A leukemia drug may be used as a new target therapy for some lung cancer patients.

Nearly 150,000 Americans die of lung cancer each year, and squamous cell lung cancers account for at least 30 percent these deaths. Scientists at the Dana-Farber Cancer Institute have identified a mutation in the DDR2 gene that may indicate which squamous cell lung cancer patients will respond to the drug dasatinib. The findings were presented at the American Association for Cancer Research's 102nd Annual Meeting in Orlando this week and were also published in the organization's newest journal, Cancer Discovery.

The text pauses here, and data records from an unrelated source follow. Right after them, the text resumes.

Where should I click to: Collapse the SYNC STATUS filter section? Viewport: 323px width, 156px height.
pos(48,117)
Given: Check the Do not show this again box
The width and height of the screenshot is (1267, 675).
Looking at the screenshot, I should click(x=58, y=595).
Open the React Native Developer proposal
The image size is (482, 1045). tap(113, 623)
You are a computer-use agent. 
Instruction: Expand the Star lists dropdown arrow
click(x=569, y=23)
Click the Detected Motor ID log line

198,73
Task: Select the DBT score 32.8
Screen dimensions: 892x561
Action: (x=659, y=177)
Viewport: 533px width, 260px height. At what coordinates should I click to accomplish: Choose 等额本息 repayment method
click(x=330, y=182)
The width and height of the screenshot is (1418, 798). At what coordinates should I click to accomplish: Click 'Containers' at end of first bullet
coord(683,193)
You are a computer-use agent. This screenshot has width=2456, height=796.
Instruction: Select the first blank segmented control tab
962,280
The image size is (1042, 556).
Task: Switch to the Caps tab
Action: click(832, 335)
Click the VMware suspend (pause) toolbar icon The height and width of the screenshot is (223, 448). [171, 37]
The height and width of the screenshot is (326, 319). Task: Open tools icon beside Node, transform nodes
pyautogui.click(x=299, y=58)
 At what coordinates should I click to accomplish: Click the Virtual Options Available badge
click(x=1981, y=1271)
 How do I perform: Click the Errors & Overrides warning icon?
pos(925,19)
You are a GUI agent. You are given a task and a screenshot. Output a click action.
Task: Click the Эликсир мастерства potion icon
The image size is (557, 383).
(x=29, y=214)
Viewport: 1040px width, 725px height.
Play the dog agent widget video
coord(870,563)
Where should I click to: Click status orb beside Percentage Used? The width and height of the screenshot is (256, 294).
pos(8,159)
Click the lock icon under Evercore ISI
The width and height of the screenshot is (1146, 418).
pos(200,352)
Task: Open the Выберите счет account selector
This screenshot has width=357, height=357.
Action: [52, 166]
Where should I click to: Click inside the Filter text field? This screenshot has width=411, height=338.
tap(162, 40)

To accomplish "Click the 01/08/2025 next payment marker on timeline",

"There's actually no drug that we have that is specifically indicated for squamous cell carcinoma, so sometimes when we tell patients they have squamous cell carcinoma, their face drops because there's fewer options in terms of treatment and so this is why I'm very excited about Dr. Meyerson's paper," William Pao, M.D., Ph.D., an associate professor of medicine, cancer biology and pathology at Vanderbilt University, told Ivanhoe.

For the study, Matthew Meyerson, lead researcher and a professor of pathology at the Dana-Farber Cancer Institute in Boston, Massachusetts and his colleagues examined samples of squamous lung tumors and ran them through genetic sequencing tests. They assessed the genes and gene mutations in each tumor. The DDR2 gene was the most frequently mutated in the samples and occurred in about 3 percent of the samples. Meyerson estimated that DDR2 mutations would be present in about 1,000 to 2,000 of lung cancer patients in the U.S. Researchers found that dasatinib was the most potent of all the drugs tested. It is already used to treat chronic myeloid leukemia.

"The role of DDR2 in the causation of squamous lung cancer needs to be further validated. Given that dasatinib is already approved for therapeutic use, it is worth exploring clinical trials for dasatinib for squamous cell lung cancer," Meyerson concluded.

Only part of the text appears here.